Glass optical fibers are a relatively recent innovation in the field of telecommunications. As is well known, protective coatings are customarily applied to these fibers at the time of manufacture, both to preserve the inherent strength of the fibers and to protect them from certain types of bending which can induce signal loss in telecommunication cables.
These requirements dictate that the coating applied to the optical fiber have both substantial toughness and yet be soft enough to distribute transverse strain applied to the fiber. An additional requirement for optical fiber coating materials derives from the fact that very high optical fiber drawing speeds are now being employed in the industry for reasons of manufacturing efficiency. For economic production, therefore, only coating materials which can be rapidly applied to and cured on the surface of the optical fiber are useful.
Currently, the preferred coating materials for rapid optic fiber production are radiation-curable coating formulations which can be very rapidly cured by UV irradiation. One family of particularly preferred coatings of this type comprises the radiation-curable polyurethane or polyurethane-polyurea acrylate materials. These are typically ultraviolet-curable formulations comprising acrylated polyurethane oligomers, available in liquid form, which can be cured to films which exhibit good softness over a very broad temperature range, good tensile strength and toughness, and rapid UV curing characteristics.
Specific examples of UV-curable acrylate compositions such as described are reported in published European patent applications EP 0204160 and EP 0204161. The compositions disclosed in these applications are based on resins more specifically designated acrylate-terminated polyurethane, polyurea, or polyurethane/polyurea oligomers.
It is of course important that the resin formulations selected for application to these optical fibers exhibit excellent resistance to moisture penetration and/or chemical breakdown over an extended period of time.
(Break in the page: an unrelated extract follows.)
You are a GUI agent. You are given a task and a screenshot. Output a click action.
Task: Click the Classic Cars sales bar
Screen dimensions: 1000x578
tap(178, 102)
Thus minimal interaction with water or water vapor and a polymer structure which resists chemical breakdown over a wide range of ambient conditions for the entire anticipated service life of the coated fiber are considered essential requisites of these coatings.
Existing urethane acrylate coating systems can be judged to exhibit excessively high water absorption for use in environments high in moisture content. Water absorption in these environments can be a critical problem since it can affect coating geometry and thereby cause increased fiber attenuation over time.
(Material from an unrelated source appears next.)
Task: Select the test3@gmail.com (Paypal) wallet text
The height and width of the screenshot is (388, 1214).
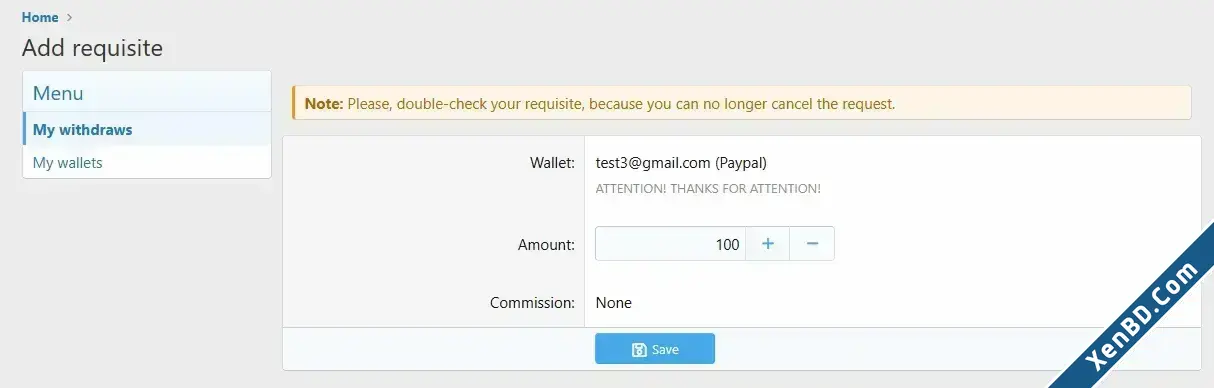Action: click(x=681, y=162)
Notwithstanding the recognition of this problem, changes in acrylate coating composition to solve the problem have to date not been universally accepted in the industry. This is due in part to the fact that any changes in coating formulation which result in significant reductions in curing speed, or which degrade the chemical stability of the cured coating, are not commercially acceptable.
Cured coating stability is a factor of increasing importance in the formulation of new coating compositions. K. Ohashi et. al., in "Mechanisms of Hydrogen Evolution and Stabilization of UV-Cured Urethane Acrylate Resin for Coating of Optical Fiber", Polymer Degradation and Stability, 22 (1988) 223-232, review the problem of hydrogen evolution in cured coatings and some approaches to the solution of those problems. Y. Ohashi et. al., in Chemical Abstracts, 110 (4):25492q, disclose the utility of phosphite compounds for the suppression of hydrogen generation in polyether-based urethane acrylates, although a great many other formulation changes have of course also been proposed. Again, however, these proposed changes in composition for improved coating stability are rarely commercially successful, unless the "improved" composition also exhibits curing speed and moisture resistance which are at least equivalent to the coatings currently in commercial use.
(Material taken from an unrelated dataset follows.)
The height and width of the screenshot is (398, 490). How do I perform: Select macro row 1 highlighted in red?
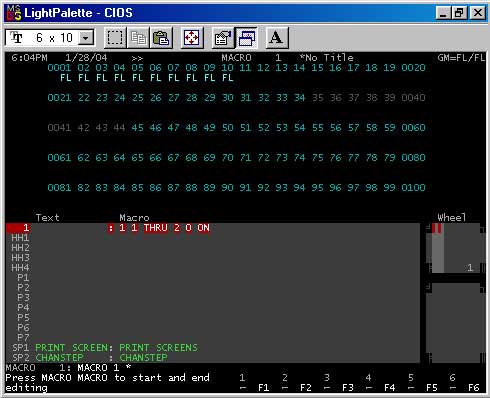(x=213, y=228)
It is therefore a principal object of the present invention to provide improved UV-curable acrylate coating formulations offering superior resistance to moisture attack, excellent curing speed, and excellent long-term chemical stability.
It is a further object of the invention to provide a coated optical fiber incorporating an improved urethane acrylate coating which offers better lifetime optical transmission characteristics in both moist and dry environments than prior art optical fibers.
Other objects and advantages of the invention will become apparent from the following description thereof.